Task to complete: Only certain lines below are wanted: those starting at the line containing "Instruction: Click the" and ending at the line containing "Given: Delete the", both included, each retyped exactly.

Information given:

◆ ◆ ◆

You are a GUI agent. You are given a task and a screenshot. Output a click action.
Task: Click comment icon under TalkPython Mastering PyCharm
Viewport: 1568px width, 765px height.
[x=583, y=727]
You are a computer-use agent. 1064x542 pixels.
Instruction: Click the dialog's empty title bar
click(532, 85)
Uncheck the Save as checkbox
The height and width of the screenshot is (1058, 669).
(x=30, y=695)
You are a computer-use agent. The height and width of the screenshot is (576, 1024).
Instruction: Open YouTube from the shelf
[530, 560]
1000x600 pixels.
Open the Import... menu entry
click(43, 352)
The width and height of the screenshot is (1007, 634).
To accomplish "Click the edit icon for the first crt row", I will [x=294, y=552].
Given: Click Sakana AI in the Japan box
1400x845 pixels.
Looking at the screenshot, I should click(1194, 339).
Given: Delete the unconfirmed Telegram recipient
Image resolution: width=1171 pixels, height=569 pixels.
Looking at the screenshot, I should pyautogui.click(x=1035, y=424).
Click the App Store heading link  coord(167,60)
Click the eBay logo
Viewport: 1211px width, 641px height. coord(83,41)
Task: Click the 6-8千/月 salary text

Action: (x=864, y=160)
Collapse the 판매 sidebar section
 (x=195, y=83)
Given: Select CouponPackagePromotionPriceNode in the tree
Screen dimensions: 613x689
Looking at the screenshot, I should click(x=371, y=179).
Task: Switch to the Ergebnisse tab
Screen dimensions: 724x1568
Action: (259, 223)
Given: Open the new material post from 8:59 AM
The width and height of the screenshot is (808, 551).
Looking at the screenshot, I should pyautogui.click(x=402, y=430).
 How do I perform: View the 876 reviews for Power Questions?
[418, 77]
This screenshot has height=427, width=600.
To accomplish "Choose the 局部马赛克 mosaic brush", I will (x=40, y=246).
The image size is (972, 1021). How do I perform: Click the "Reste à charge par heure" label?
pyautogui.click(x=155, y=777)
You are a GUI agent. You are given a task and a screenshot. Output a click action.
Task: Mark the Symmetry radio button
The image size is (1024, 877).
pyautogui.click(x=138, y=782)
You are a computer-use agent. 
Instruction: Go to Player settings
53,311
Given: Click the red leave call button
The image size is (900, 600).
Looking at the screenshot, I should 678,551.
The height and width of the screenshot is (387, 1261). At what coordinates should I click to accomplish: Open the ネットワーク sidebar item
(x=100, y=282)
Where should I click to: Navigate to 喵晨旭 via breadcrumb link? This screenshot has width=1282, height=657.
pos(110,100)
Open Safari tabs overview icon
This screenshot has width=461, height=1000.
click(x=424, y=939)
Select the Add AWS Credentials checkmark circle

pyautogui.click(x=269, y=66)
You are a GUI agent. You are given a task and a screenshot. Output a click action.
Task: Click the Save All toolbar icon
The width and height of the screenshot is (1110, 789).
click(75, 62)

◆ ◆ ◆

Answer to the problem:
Instruction: Click the dialog's empty title bar
click(532, 85)
Uncheck the Save as checkbox
The height and width of the screenshot is (1058, 669).
(x=30, y=695)
You are a computer-use agent. The height and width of the screenshot is (576, 1024).
Instruction: Open YouTube from the shelf
[530, 560]
1000x600 pixels.
Open the Import... menu entry
click(43, 352)
The width and height of the screenshot is (1007, 634).
To accomplish "Click the edit icon for the first crt row", I will [x=294, y=552].
Given: Click Sakana AI in the Japan box
1400x845 pixels.
Looking at the screenshot, I should click(1194, 339).
Given: Delete the unconfirmed Telegram recipient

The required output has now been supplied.